Air Security International Warns Against Complacency
There is a great danger, believes Air Security International (ASI),
that corporate flight operators are not taking a full account
of the new array of security threats that now confront them. ASI
worries that too many operators are only paying lip service to
meaningful security measures in the post 9/11 world, and thus
exposing themselves to disaster. ASI has identified this complacency
as perhaps the biggest threat facing the business aviation sector.

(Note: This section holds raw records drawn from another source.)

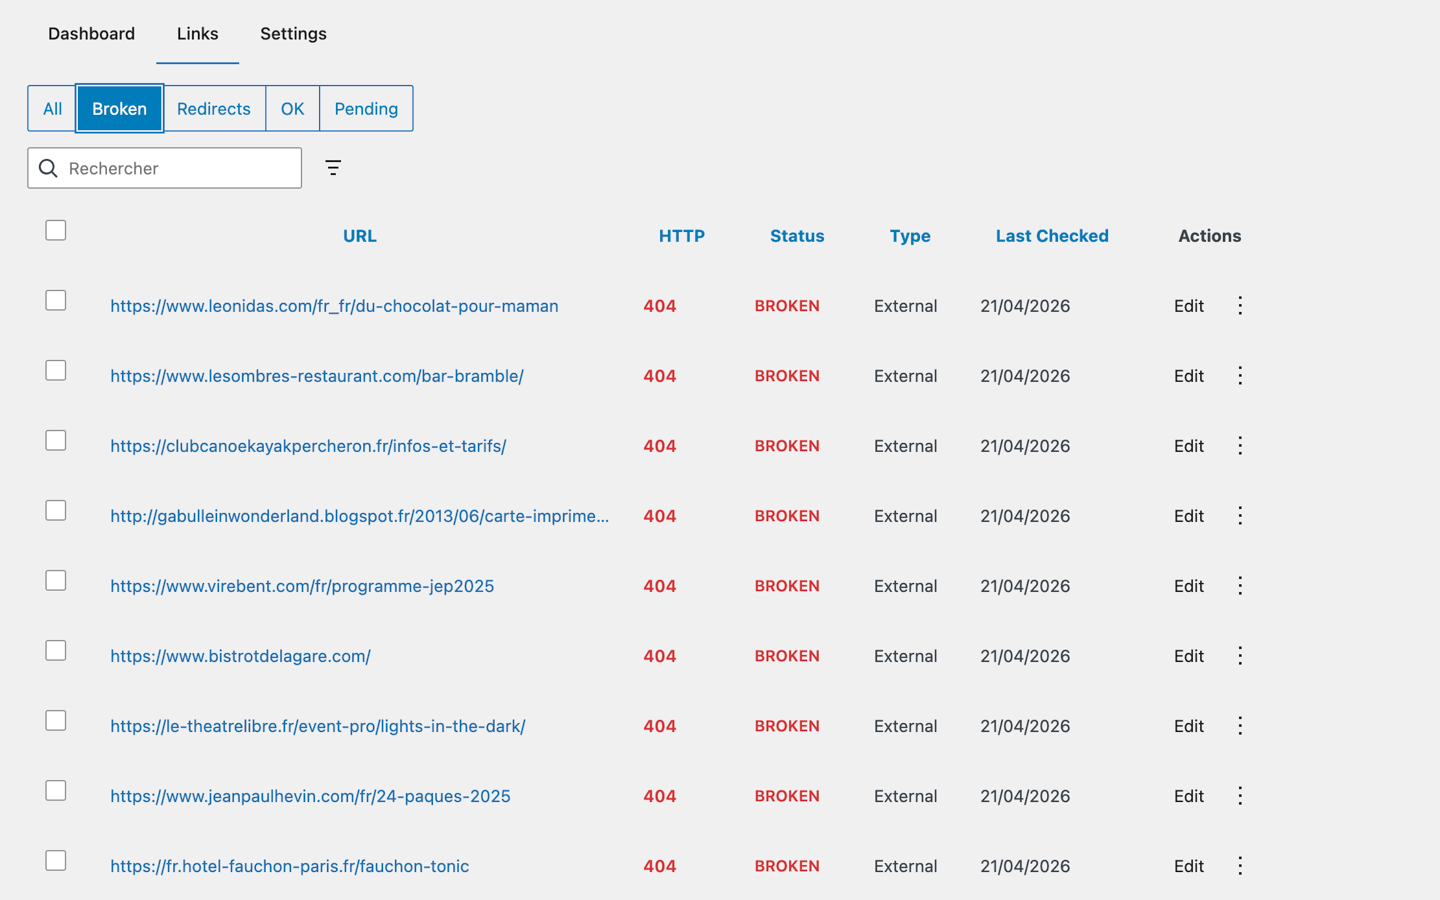Edit the leonidas.com broken link
The height and width of the screenshot is (900, 1440).
[x=1188, y=305]
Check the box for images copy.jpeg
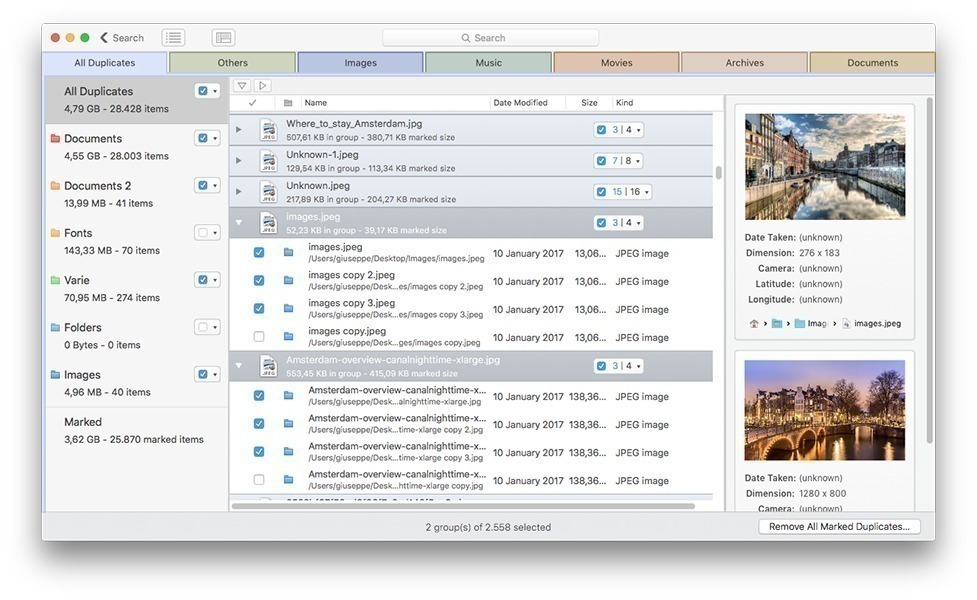 coord(259,337)
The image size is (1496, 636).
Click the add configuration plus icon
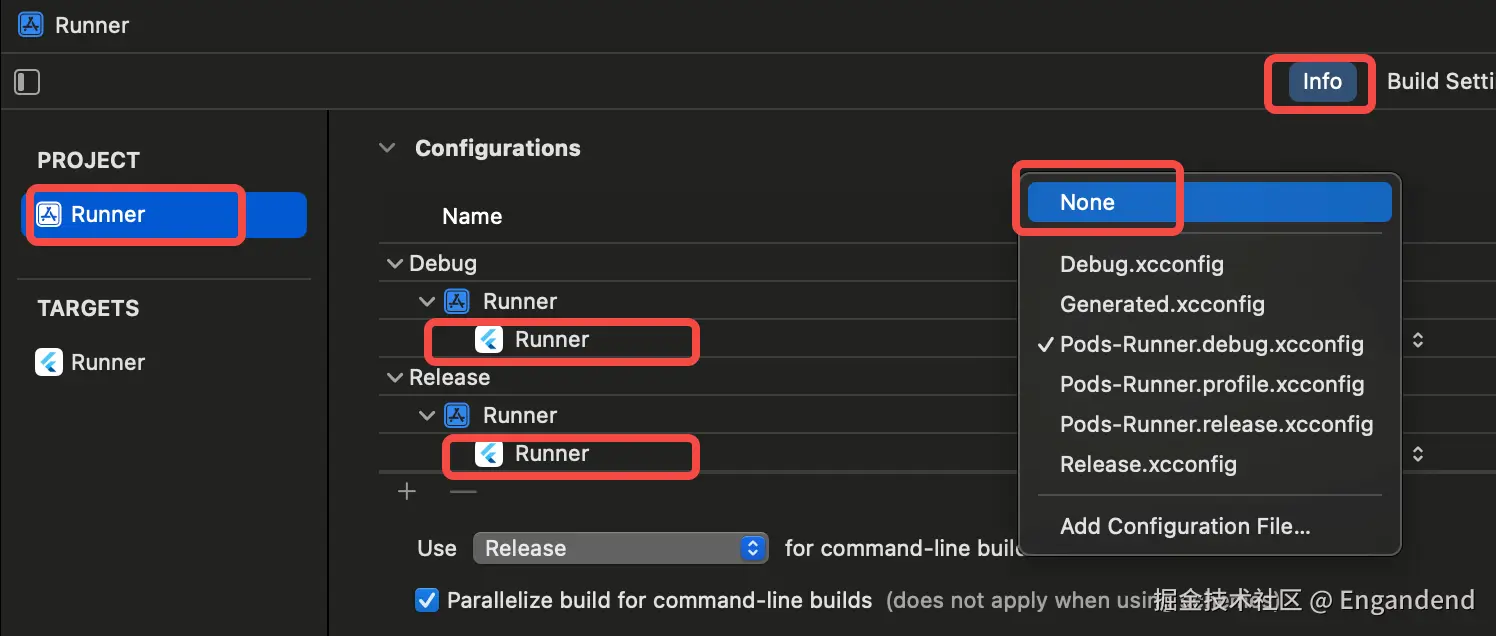pyautogui.click(x=407, y=492)
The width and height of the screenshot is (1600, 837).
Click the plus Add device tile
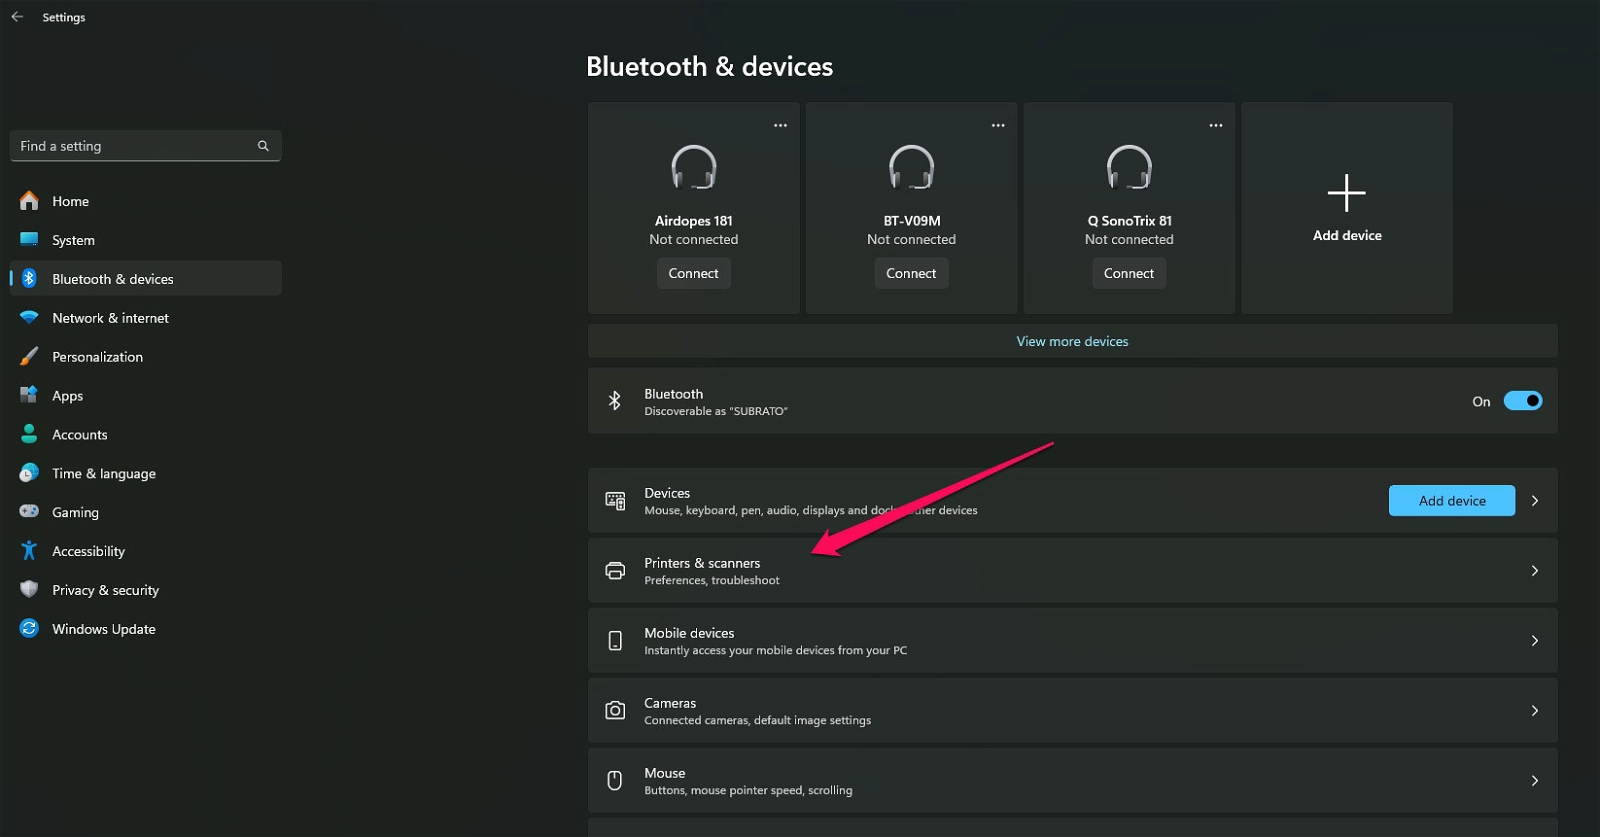(1346, 208)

"We find that there are still folks out there in general
aviation that simply don't care," says Charlie LuBlanc, vp
of operations for ASI. "There are many people who see September
11 as an aberration, and that everything is back to normal. They
are the ones who threaten corporate aviation to its core because
they are the ones who become very easy targets for potential acts
of terrorism."
ASI cites just a few key issues for operators to get to grips
with: always extend your crisis management plans to the flight
department; undertake a proper security assessment of the FBOs
and facilities that you fly in and out of; protect your flight
crew, in their hotels and on the way to the airport; keep your
itineraries confidential.
The real risk to the business aviation community would not simply
be the tragedy of a single terrorist outrage, but the inevitable
legal, financial and regulatory clamp-down that would follow such
an event which could effectively wipe out the industry as we know
it, perhaps forever.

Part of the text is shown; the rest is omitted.